→ **EXERCISE OBJECTIVE**
Omit every picture and return the rest of the data unaltered.

→ **RECORDS FOR THIS EXERCISE**

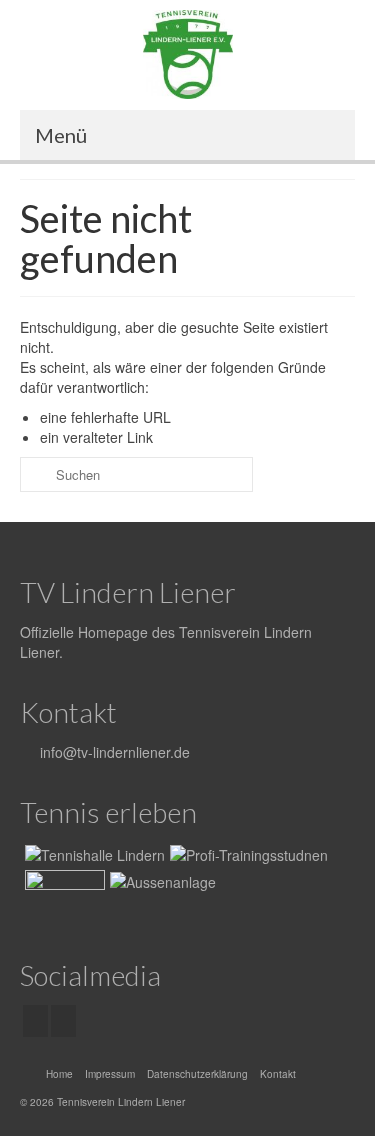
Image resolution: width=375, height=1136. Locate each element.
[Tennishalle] (92, 853)
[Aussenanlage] (160, 881)
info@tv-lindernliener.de (113, 752)
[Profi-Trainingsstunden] (246, 853)
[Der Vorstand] (62, 895)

→ **THE COMPLETED TASK**
Image resolution: width=375, height=1136. Locate each element.
[Tennishalle] (92, 853)
[Aussenanlage] (160, 881)
info@tv-lindernliener.de (113, 752)
[Profi-Trainingsstunden] (246, 853)
[Der Vorstand] (62, 895)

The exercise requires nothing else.